*WHAT YOU NEED TO DO*
Copy the data that follows, exactly and completely.

Collected data:
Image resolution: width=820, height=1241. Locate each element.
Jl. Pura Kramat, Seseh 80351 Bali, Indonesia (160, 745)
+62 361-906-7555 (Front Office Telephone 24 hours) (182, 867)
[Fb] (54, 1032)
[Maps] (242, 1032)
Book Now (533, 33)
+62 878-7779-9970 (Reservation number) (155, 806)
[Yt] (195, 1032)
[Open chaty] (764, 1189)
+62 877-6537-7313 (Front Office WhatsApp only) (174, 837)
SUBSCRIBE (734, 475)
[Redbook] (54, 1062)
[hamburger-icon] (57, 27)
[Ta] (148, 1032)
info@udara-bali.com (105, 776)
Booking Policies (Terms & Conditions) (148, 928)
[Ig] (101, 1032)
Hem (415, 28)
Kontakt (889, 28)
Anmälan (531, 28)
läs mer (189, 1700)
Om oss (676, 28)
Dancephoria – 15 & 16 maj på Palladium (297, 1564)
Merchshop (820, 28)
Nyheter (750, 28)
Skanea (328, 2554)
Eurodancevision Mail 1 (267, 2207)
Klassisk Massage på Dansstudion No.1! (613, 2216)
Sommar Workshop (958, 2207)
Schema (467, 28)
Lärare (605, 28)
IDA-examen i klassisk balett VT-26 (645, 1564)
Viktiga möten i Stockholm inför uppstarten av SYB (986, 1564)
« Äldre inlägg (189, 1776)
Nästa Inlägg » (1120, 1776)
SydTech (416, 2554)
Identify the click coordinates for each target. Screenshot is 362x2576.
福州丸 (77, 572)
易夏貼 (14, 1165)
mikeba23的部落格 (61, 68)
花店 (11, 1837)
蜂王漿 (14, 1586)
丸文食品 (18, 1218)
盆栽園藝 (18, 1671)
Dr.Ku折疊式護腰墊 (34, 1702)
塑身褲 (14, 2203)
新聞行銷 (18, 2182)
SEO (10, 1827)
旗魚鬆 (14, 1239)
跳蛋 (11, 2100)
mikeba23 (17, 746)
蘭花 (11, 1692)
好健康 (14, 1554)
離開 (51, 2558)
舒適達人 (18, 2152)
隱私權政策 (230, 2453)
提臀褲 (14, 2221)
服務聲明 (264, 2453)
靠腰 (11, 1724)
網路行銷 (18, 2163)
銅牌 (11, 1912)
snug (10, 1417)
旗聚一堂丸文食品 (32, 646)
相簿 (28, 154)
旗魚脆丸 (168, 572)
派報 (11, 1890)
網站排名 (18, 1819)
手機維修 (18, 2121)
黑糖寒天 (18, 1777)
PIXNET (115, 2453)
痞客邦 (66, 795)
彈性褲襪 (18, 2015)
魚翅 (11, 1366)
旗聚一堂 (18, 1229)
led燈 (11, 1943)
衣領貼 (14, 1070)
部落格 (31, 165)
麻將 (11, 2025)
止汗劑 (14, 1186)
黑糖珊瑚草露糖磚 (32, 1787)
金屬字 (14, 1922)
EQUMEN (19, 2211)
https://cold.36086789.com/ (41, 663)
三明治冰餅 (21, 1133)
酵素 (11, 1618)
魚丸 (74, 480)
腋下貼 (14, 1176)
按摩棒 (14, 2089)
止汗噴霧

*YOUR RESPONSE*
Image resolution: width=820, height=1241. Locate each element.
Jl. Pura Kramat, Seseh 80351 Bali, Indonesia (160, 745)
+62 361-906-7555 (Front Office Telephone 24 hours) (182, 867)
[Fb] (54, 1032)
[Maps] (242, 1032)
Book Now (533, 33)
+62 878-7779-9970 (Reservation number) (155, 806)
[Yt] (195, 1032)
[Open chaty] (764, 1189)
+62 877-6537-7313 (Front Office WhatsApp only) (174, 837)
SUBSCRIBE (734, 475)
[Redbook] (54, 1062)
[hamburger-icon] (57, 27)
[Ta] (148, 1032)
info@udara-bali.com (105, 776)
Booking Policies (Terms & Conditions) (148, 928)
[Ig] (101, 1032)
Hem (415, 28)
Kontakt (889, 28)
Anmälan (531, 28)
läs mer (189, 1700)
Om oss (676, 28)
Dancephoria – 15 & 16 maj på Palladium (297, 1564)
Merchshop (820, 28)
Nyheter (750, 28)
Skanea (328, 2554)
Eurodancevision Mail 1 (267, 2207)
Klassisk Massage på Dansstudion No.1! (613, 2216)
Sommar Workshop (958, 2207)
Schema (467, 28)
Lärare (605, 28)
IDA-examen i klassisk balett VT-26 (645, 1564)
Viktiga möten i Stockholm inför uppstarten av SYB (986, 1564)
« Äldre inlägg (189, 1776)
Nästa Inlägg » (1120, 1776)
SydTech (416, 2554)
Identify the click coordinates for each target. Screenshot is 362x2576.
福州丸 (77, 572)
易夏貼 (14, 1165)
mikeba23的部落格 (61, 68)
花店 (11, 1837)
蜂王漿 (14, 1586)
丸文食品 (18, 1218)
盆栽園藝 (18, 1671)
Dr.Ku折疊式護腰墊 (34, 1702)
塑身褲 (14, 2203)
新聞行銷 (18, 2182)
SEO (10, 1827)
旗魚鬆 (14, 1239)
跳蛋 (11, 2100)
mikeba23 (17, 746)
蘭花 (11, 1692)
好健康 (14, 1554)
離開 (51, 2558)
舒適達人 (18, 2152)
隱私權政策 (230, 2453)
提臀褲 (14, 2221)
服務聲明 (264, 2453)
靠腰 (11, 1724)
網路行銷 (18, 2163)
銅牌 (11, 1912)
snug (10, 1417)
旗聚一堂丸文食品 (32, 646)
相簿 (28, 154)
旗魚脆丸 (168, 572)
派報 (11, 1890)
網站排名 (18, 1819)
手機維修 (18, 2121)
黑糖寒天 (18, 1777)
PIXNET (115, 2453)
痞客邦 (66, 795)
彈性褲襪 (18, 2015)
魚翅 (11, 1366)
旗聚一堂 (18, 1229)
led燈 (11, 1943)
衣領貼 (14, 1070)
部落格 (31, 165)
麻將 (11, 2025)
止汗劑 (14, 1186)
黑糖珊瑚草露糖磚 (32, 1787)
金屬字 (14, 1922)
EQUMEN (19, 2211)
https://cold.36086789.com/ (41, 663)
三明治冰餅 (21, 1133)
酵素 (11, 1618)
魚丸 (74, 480)
腋下貼 (14, 1176)
按摩棒 (14, 2089)
止汗噴霧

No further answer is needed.